What Maria was seeing is the current state of development from Statkraft of Norway which is a large conglomerate involved in a wide array of businesses including hydroelectric power. Statkraft knows that Norway has a technical potential in salinity gradient of up to 12 terrawatt hours per year – that would be enough to power over a half million Norwegian homes.
Osmotic or salinity gradient energy, if it can be made economically competitive, would be base load power; the steady reliable never stops coming power that is always there. If the engineering and design problems of getting economical facilities built are solved, there are a lot of places that could have installations built.
Now, who would have thought that something as simple as the differential between the salinity of a river and the sea could be processed to yield a head pressure of 120 meters, a very high waterfall, and plenty to push a turbine?
Statkraft says it’s in, building a prototype at Tofte southwest of Oslo. Try the Statkraft site, its link rich with several information links with many interesting details in English.
Comments
9 Comments so far
Thanks for the shout out Brian – it’s really exciting to hear about renewable technology that’s actually being tested and not just all theory. We’ll see what happens…
Don’t forget to mention the Dutch and their research into reverse electro-dialysis (RED). The following link has more information: http://en.wikipedia.org/wiki/Blue_energy
This article mentions the Russians have a working RED experiment as well.
I have been researching over a year now in salinity gradient energy (SGE) for my master’s thesis. It is exciting, but there are environmental consequences that need to be explored.
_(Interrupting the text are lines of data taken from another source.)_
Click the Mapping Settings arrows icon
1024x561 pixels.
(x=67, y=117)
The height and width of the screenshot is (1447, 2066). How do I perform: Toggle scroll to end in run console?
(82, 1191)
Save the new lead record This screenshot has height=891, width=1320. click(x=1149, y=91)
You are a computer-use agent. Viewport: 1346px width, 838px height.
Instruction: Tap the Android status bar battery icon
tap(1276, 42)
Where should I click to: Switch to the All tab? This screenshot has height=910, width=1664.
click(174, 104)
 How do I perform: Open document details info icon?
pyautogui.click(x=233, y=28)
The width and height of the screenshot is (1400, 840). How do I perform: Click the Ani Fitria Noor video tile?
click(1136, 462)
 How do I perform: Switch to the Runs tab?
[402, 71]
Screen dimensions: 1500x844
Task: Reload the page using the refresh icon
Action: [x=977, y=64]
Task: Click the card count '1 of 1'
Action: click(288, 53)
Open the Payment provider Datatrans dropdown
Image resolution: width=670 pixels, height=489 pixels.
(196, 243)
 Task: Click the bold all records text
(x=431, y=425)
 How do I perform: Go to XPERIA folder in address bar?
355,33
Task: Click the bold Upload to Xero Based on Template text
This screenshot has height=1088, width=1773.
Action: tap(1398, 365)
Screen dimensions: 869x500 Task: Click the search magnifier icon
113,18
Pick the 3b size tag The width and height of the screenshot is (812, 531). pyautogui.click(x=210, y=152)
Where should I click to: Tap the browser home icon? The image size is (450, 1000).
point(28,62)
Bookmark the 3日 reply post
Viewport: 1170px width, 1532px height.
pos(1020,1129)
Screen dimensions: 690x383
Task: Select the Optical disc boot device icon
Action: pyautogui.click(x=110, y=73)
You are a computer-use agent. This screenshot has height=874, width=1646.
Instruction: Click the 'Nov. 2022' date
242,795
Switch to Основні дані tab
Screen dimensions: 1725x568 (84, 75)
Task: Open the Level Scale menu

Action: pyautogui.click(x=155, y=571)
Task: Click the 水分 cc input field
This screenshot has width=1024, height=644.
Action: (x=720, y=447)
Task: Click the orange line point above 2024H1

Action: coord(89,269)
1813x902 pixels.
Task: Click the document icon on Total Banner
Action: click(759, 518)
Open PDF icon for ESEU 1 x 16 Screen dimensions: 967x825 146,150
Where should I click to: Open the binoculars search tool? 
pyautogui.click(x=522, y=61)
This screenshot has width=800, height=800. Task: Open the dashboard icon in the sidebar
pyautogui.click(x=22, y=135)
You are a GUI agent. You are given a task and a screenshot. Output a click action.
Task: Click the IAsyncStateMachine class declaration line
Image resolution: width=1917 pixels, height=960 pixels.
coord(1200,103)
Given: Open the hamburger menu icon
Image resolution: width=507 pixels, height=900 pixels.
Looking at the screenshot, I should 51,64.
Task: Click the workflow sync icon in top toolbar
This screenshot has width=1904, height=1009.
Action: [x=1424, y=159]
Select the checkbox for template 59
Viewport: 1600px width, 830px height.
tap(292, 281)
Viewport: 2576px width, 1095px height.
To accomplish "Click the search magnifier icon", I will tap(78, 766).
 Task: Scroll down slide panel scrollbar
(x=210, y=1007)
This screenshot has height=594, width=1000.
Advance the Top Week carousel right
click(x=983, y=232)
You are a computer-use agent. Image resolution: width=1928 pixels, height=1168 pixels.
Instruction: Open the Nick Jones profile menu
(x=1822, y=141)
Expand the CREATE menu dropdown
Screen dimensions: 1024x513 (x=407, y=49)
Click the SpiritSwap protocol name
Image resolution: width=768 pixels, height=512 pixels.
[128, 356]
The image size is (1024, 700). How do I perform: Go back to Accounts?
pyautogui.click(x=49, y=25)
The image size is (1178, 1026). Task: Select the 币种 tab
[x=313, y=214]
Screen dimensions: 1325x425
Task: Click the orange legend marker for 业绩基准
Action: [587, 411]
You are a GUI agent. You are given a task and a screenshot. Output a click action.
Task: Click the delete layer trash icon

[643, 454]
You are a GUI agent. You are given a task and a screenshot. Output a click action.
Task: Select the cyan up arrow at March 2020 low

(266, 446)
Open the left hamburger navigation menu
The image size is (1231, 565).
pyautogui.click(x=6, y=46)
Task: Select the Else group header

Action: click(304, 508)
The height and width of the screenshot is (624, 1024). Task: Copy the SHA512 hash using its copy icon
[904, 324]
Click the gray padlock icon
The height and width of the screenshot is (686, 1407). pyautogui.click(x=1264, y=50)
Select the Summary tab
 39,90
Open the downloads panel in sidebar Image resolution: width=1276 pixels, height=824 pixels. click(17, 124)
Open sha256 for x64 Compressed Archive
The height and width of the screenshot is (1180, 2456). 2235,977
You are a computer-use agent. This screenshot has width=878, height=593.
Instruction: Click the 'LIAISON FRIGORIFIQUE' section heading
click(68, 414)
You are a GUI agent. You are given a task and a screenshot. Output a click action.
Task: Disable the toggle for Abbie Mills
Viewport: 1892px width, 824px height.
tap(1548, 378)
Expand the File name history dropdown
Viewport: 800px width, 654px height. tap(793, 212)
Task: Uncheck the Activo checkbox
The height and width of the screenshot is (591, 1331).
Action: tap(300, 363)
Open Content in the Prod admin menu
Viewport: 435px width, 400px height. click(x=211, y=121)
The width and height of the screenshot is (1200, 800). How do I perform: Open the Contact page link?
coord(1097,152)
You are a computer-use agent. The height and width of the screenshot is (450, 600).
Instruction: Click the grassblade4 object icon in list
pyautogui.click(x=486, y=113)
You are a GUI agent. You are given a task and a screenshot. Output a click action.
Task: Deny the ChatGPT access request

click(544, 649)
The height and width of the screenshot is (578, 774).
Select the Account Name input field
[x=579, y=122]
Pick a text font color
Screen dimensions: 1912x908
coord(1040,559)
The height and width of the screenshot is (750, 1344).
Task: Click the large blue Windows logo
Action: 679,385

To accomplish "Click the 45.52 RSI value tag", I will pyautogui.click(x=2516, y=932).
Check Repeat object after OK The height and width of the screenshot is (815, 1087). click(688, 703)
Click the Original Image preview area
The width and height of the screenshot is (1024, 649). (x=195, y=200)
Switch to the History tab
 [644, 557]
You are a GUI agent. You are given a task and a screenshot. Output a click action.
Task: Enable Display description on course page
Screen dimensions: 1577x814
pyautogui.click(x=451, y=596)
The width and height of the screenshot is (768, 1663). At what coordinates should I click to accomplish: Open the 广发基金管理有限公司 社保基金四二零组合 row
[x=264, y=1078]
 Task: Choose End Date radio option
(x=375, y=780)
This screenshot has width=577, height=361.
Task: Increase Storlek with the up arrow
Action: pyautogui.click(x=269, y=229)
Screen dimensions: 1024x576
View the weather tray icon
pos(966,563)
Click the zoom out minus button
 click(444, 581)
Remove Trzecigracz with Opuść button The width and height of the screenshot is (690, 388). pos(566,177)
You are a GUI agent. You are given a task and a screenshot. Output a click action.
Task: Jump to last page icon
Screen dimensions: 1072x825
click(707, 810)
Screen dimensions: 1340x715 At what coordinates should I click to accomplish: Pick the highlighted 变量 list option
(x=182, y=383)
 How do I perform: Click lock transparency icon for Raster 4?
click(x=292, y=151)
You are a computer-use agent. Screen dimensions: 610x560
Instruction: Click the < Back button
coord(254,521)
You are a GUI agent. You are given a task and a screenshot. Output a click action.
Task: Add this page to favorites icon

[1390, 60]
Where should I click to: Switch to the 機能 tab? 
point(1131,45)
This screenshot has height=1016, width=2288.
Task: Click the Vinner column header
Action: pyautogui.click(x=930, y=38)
Most of the membrane processes need pre-treatment (filtration) that is costly. Many rivers have high levels of sedimentation due to erosion from improper land-use.
Membranes need replacing just as in reverse osmosis and if the membranes concentrate heavy metals, they become toxic waste and pose disposal problems.
The UN reports a third of the world is water short and in 12 years, two-thirds will be water short. The technology of membranes will advance and ultimately make RO more affordable for increasing potable water from sea water or brackish water.
But there are other ways of extracting energy from salinity gradients besides the membrane processes of RED & PRO.